O tempo (não) passa. Sobrou conversar bastante com mamãe, de 93 anos, em alemão, como talvez nunca tenha feito na vida, a não ser quando criança, (minhas andanças pelo mundo, sempre cobradas por ela e pouco compreendidas, nunca permitiram), ler ou reler livros seminais para minhas opções de vida, acompanhar mais de perto a vida de meus irmãos agricultores familiares, comer bergamotas, laranjas, butiás, coquinhos, goiabas, acerolas, pitaias, carambolas, jaboticabas, maracujás, phitalis, uva japonesa e outras tantas gostosuras colhidas direto no pé ao lado de casa, sorver chimarrão, o chima, três vezes ao dia, cozinhar milho e pinhão na chapa, tomar caipas e cevas nos ‘findis’, bem acompanhado, pela família, e agora, com o frio chegando, ficar ao lado do fogão a lenha esquentando os pés e o coração.

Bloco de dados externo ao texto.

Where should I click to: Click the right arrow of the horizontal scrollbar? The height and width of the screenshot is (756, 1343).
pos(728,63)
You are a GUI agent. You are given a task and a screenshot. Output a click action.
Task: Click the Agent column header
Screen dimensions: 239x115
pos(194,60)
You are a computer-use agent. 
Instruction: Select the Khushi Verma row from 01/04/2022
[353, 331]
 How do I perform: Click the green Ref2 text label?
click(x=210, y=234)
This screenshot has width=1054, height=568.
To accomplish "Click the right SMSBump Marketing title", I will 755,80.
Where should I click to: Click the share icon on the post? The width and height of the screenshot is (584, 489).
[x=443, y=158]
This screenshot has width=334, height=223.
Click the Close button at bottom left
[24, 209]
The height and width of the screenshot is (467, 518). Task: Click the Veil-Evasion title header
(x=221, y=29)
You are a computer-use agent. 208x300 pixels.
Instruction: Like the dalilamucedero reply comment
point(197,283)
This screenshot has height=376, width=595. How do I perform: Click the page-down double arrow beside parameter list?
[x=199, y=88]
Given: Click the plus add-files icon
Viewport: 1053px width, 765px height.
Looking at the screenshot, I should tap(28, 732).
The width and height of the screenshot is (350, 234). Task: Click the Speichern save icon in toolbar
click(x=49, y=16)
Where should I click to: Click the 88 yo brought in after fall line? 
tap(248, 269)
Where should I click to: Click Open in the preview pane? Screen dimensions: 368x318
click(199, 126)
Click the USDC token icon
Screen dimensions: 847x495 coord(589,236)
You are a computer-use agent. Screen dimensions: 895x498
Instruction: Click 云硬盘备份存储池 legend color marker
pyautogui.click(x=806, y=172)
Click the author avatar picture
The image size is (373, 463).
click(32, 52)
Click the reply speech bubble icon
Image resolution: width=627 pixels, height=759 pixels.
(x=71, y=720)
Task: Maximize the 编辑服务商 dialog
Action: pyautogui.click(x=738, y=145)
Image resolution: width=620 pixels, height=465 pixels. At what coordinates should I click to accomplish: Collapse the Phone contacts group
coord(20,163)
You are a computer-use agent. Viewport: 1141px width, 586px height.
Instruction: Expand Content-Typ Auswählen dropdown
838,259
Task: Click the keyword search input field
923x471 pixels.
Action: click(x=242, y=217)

O tempo (não) passa. Mas passa. A pandemia há de passar, se a gente tomar todos os cuidados. Assim como o governo fascista passará, do mesmo jeito que um dia a ditadura militar acabou, à base de luta, mobilização popular, organização do povo, de baixo para cima. E a democracia voltou a sorrir. Talvez os últimos acontecimentos sejam luz.
Espero chegar aos setentinha, daqui a um ano, leve, livre, solto. E feliz, cheio de esperança e fé.